Economic impact of Brussels attacks

There is a consensus that the attacks in the Belgian capital on Tuesday may not have a long-term impact on EU markets, but should such assaults continue unrestrained they could result in hitting some key sectors such as travel and tourism.
Belgium’s main stock index ended more or less flat on the day of attack and rose 0.2 percent on Wednesday, a testament to the investment community’s level-headedness and resilience.
Shares in travel and tourism-related companies tumbled on Tuesday, with airlines such as Air France-KLM and the parent company of British Airways leading the trend. Shares in hotelier Accor also fell, as did the operator of the Eurotunnel connecting Britain and France. Insurers that will be on the hook for damages from the attacks also saw shares fall.
Until now, more than 400 million EU citizens, as well as non-EU nationals, business travellers, and tourists, are able to travel throughout 26 European countries — known as the Schengen zone — without having their passport or visa checked.
But with the economy of US$18 trillion, it will become so difficult for the EU to move goods and people should frequency of such attacks increase. That would have a huge economic challenge not only on Europe but also on the world’s economy.
Yet, history has it that such attacks in the past had limited impact on business in Europe. Investors think the economic impact on Belgium and across Europe as a whole will be limited. The experience of terror attacks in Europe in the past decade have helped the business community keep their cool in the face of Brussels attacks.

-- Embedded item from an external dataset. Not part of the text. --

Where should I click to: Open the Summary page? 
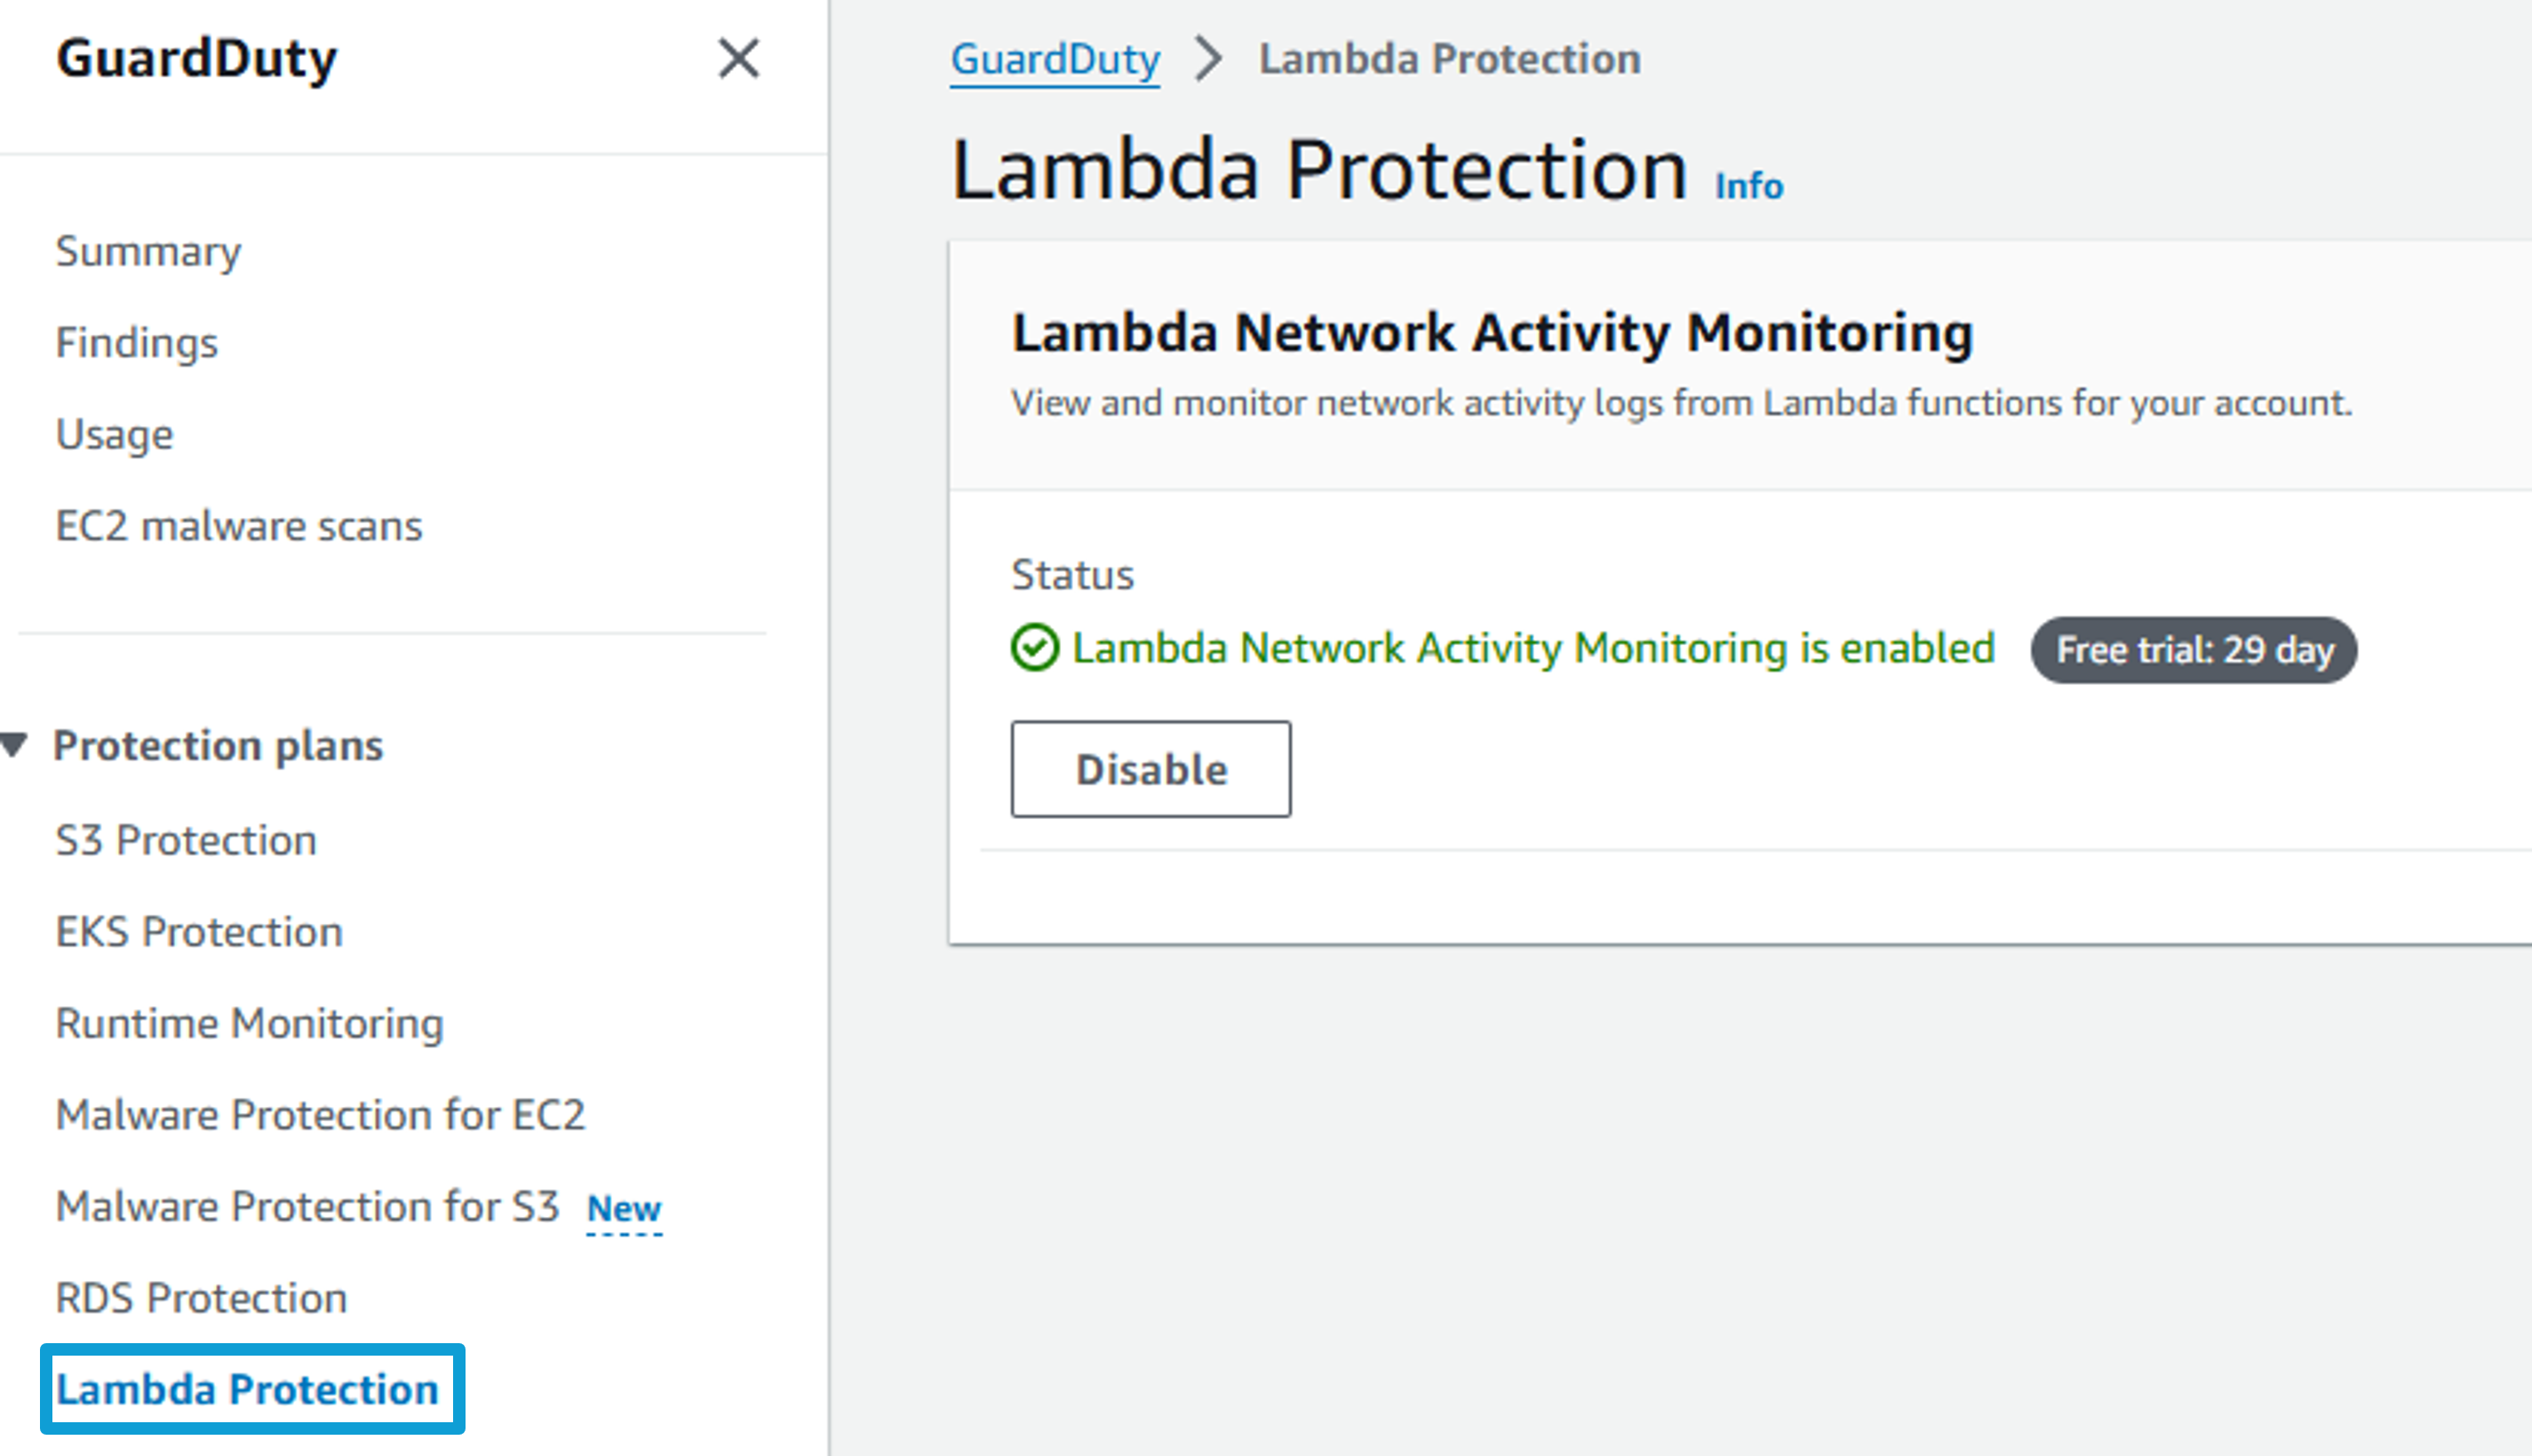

This may be attributed to firms, which have improved their responses to security emergencies. Further, people have shown a willingness to get back to life as usual as soon as they can: be it shopping, boarding a train or having a meal. And governments learn to put in place security measures they hope will deter more attacks.
Indeed, markets were volatile after mass-casualty bombings in Madrid in 2004 and London in 2005. That was not the case after the two attacks in Paris last year, thanks partly to digital media, which helps traders understand more quickly the scale of an attack, but also partly the understanding that daily life resumes relatively quickly. So, the reaction of financial markets to the terrorist attacks in Brussels was calm and mature, showing that they have learned the lessons of such tragedies and become resilient to frequent incidents.
That doesn’t mean that the Belgian economy won’t face any short-term economic fallout from the attacks. Consumer spending, particularly in the capital, will likely take a hit as will tourism ahead of the long Easter weekend. Belgian cities, such as Bruges and Brussels, traditionally sees tourist numbers rise at this time of year as many Europeans look for a city break.
Economic consultancy IHS Global Insight expects the bombings to shave 0.1 percentage point off Belgium’s quarterly economic growth, in line with the reduction in French GDP in the fourth quarter of 2015 after the attacks in Paris. With Belgium accounting for about 4 percent of the eurozone, that would not have a significant impact on the region overall.